"Starting a dialogue" isn't a passable or plausible goal, in my opinion, because this is a young, immature community with few things of value to say. Regardless of the hatespeech epidemic which may or may not be attributed to a "small minority," it's a strawman to act as though Leigh Alexander and others speak for the media as a whole and there has been a monolithic reaction of "anti-gamer rhetoric" (the very phrase itself is embarrassing). If anything I see people like Jason Schreier and others whose personae are more diplomatic bending over backward to maintain a dialogue with people who clearly are more incensed, more invested, and less able to see the forest for the trees on this issue. These are men and women in their late twenties and all the way into their forties, with college degrees and life experience, trying to communicate with children with anime and My Little Pony avatars on Twitter, who are insisting that #GamerGate is changing the industry forever.
Stop going to gaming sites. If you want a dialogue, get all your news from NeoGAF - it's probably available there first. When you've convinced yourself that the act of reading the words of someone who can't read yours is inherently unfair, text-based media is no longer a venue for you.

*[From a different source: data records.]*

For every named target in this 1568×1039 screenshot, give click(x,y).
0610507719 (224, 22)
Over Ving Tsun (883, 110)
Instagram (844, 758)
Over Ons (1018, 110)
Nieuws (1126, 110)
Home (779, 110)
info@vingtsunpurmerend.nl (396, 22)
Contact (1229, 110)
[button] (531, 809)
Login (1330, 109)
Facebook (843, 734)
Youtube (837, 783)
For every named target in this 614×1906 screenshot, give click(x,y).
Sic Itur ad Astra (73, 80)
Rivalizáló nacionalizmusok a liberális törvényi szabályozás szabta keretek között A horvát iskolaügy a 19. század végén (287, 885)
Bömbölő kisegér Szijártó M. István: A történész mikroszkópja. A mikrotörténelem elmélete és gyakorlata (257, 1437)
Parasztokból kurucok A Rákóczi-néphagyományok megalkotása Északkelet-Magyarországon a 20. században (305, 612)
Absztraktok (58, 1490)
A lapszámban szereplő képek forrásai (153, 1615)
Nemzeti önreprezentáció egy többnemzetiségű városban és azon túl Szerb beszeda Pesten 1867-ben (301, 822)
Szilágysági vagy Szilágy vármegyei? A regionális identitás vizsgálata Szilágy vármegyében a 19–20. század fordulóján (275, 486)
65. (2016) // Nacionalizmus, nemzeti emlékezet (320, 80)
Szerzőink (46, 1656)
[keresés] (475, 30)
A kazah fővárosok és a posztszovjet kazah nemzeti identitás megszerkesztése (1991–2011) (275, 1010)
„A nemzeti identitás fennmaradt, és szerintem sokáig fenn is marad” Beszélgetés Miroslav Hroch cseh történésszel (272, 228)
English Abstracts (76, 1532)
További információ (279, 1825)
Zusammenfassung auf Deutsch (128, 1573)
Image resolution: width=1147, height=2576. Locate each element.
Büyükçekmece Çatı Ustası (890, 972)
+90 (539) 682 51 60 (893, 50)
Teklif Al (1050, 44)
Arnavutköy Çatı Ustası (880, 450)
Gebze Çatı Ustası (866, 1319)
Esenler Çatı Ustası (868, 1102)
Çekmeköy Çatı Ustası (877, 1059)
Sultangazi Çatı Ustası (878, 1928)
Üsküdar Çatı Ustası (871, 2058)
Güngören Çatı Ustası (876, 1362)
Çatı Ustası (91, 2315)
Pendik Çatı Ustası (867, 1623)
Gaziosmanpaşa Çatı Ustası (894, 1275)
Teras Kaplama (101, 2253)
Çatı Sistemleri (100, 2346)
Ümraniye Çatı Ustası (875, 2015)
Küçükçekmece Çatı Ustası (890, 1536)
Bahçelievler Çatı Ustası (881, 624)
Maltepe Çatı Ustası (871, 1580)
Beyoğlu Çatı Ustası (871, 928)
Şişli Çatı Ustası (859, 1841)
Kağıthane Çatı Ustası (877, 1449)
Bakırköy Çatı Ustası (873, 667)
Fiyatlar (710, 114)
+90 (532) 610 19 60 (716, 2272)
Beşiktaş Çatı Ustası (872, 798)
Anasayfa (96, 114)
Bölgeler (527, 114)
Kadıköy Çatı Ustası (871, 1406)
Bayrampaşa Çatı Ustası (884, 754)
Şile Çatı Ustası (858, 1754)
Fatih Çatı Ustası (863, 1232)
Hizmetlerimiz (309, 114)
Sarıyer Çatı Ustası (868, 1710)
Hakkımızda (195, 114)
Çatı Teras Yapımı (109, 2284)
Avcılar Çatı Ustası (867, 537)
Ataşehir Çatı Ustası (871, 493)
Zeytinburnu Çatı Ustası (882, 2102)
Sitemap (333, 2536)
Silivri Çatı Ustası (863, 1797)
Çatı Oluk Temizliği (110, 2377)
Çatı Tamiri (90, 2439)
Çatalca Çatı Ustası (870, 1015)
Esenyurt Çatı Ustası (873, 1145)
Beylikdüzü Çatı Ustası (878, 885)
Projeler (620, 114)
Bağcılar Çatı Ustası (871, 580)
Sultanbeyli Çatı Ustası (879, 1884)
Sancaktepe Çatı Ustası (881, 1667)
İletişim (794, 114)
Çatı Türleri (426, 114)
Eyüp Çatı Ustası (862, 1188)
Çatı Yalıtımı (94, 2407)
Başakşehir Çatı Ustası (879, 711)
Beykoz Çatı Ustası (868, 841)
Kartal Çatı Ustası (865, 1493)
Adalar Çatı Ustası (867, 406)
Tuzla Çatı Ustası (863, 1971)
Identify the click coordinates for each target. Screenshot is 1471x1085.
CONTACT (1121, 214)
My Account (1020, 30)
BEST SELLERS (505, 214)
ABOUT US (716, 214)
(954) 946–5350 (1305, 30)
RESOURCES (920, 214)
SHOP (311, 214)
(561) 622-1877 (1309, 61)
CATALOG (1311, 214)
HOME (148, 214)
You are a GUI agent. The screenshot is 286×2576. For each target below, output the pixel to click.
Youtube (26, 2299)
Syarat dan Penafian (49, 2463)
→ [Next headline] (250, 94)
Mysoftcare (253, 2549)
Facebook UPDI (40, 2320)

But what's worse, and what is insidious, about posts like this, is that you sneak in right at the end of your point that this isn't simply about being able to Web 2.0 your way into a better, brighter tomorrow where the lines are blurred between journalist and reader - what this is actually about, what really makes, you, the reader feel voiceless and is the catalyst for all this hashtag activism, is that you feel infringed upon by gaming journalists' "personal agendas."
That poison in the well of our past time, ruining it for the people who just want to enjoy games without it being so political. Calling it their "personal agenda" makes it an extreme viewpoint, rather than just baseline human decency and ethical coverage of gaming that is consumable by demographics more diverse than white, male, Mtn Dewdes. So, why don't we work on starting a dialogue when the reason you care about doing so isn't because you feel marginalized for being a gamer?